WebSphere Portal, Express Beta Version 6.1
Operating systems: i5/OS, Linux,Windows

 

Migrating credential vault data using SQL and direct database operations

Migrating the credential secrets involves moving two tables, VAULT_DATA and VAULT_RESOURCES, from the earlier version database to the current database. The table definition has not changed in WebSphere Portal Express Version 6.1, so the data does not need to be changed. However, because the database is now split into different database domains, the data also has to be split. Use an import and export utility that is provided by the database server.
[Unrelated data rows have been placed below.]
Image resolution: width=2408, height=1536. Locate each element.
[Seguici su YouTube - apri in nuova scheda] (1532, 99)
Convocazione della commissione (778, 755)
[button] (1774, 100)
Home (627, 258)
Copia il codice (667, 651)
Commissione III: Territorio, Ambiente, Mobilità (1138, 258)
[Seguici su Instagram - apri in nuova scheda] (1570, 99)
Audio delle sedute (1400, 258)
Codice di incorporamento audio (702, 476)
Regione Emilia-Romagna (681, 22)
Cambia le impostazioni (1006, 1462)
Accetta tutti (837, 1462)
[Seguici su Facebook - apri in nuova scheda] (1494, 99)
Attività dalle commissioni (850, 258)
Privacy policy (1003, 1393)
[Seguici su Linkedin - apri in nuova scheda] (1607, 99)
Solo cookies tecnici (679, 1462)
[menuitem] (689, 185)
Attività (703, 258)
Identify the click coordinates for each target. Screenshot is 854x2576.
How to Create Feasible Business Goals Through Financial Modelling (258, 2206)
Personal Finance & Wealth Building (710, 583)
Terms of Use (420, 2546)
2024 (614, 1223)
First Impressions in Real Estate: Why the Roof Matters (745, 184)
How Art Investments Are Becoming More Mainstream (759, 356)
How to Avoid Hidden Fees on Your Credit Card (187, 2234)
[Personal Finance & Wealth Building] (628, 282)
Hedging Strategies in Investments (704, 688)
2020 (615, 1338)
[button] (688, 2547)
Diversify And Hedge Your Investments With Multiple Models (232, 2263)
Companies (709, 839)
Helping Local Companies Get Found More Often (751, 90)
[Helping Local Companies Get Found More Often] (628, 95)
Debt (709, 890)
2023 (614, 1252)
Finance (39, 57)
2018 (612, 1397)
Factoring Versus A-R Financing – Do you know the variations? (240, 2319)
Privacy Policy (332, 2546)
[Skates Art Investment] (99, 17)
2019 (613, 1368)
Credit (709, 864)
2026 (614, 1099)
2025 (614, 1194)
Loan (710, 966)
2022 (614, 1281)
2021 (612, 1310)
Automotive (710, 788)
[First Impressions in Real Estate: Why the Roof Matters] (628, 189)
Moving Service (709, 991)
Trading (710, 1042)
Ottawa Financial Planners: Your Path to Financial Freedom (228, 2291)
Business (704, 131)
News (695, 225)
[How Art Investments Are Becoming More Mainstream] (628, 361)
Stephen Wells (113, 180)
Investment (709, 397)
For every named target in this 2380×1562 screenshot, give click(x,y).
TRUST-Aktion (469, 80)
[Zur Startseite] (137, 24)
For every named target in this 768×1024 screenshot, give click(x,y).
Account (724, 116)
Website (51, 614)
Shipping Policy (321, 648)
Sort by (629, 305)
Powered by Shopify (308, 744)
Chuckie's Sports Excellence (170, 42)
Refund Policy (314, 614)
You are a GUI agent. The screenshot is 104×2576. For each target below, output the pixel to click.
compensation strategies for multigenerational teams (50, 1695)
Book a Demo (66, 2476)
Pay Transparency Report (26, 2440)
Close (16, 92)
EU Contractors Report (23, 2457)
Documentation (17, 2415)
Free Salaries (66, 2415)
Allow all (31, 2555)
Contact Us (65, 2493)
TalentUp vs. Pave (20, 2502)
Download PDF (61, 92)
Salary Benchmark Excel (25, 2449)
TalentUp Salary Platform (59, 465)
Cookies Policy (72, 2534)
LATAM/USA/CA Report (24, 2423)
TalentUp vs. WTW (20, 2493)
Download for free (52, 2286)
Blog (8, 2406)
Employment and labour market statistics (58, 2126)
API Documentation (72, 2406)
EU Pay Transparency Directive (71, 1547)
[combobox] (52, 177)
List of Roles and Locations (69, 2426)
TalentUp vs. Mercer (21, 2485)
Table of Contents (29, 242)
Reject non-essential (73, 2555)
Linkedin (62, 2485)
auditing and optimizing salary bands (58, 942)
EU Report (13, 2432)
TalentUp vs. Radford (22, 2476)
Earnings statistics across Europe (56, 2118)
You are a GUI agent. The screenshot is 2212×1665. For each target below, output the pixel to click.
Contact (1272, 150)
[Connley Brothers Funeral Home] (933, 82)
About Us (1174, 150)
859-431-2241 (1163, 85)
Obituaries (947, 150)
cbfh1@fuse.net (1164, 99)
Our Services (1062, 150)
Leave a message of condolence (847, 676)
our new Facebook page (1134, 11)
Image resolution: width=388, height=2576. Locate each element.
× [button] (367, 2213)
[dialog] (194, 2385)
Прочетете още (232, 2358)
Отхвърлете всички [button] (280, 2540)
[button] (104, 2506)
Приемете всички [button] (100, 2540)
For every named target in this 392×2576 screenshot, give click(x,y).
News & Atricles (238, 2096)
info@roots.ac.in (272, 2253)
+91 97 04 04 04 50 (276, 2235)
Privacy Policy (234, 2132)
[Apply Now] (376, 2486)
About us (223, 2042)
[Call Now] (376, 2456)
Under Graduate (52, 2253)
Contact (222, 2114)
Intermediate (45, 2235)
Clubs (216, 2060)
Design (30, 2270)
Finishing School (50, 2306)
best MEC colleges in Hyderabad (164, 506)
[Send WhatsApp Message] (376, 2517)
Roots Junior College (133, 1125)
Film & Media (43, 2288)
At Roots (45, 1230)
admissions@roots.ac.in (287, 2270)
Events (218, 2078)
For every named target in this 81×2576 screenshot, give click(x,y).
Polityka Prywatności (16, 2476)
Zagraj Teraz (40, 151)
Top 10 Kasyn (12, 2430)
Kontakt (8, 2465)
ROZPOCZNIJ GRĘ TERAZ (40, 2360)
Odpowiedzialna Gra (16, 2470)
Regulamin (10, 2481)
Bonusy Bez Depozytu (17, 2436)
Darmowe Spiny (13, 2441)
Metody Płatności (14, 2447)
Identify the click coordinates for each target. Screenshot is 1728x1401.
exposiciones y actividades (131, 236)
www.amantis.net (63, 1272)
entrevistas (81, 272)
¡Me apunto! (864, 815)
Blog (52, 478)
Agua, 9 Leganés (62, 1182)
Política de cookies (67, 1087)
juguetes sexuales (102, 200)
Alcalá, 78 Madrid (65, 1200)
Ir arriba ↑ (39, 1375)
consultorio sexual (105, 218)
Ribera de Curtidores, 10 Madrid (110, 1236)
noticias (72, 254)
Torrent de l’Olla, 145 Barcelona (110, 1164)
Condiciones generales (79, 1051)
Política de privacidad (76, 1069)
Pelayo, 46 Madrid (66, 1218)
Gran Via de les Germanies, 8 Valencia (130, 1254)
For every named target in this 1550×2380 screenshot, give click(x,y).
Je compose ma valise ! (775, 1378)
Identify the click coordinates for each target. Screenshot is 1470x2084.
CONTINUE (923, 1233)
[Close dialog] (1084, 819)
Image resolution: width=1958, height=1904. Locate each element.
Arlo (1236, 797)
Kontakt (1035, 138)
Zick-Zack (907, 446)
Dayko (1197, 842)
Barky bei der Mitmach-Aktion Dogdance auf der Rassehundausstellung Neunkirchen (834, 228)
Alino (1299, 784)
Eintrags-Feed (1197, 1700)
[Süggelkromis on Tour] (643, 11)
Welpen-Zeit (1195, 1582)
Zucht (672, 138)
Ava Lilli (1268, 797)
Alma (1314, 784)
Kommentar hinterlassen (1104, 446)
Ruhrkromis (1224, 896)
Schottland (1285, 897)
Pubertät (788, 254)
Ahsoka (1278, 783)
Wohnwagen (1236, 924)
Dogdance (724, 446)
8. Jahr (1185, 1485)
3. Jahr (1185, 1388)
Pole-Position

The following example procedure explains how to import and export the tables when DB2 is the database server. Use this example as a general guide for your environment. Perform this procedure before any users have accessed the current system and potentially added new data to the system.If you are migrating from V5.0.2.2 or V5.0.2.3, add the following lines to both the SQL export and import commands to avoid a data type mismatch:
CRED_SEGMENT.USER_MAPPED>0=>CRED_SEGMENT.USER_MAPPED='Y'
CRED_SEGMENT.USER_MAPPED=0=>CRED_SEGMENT.USER_MAPPED='N'

  1. Export the tables from the earlier version database.

    1. On the earlier version database server, start the DB2 Command Line Processor (CLP) on Windows or the DB2 shell on UNIX.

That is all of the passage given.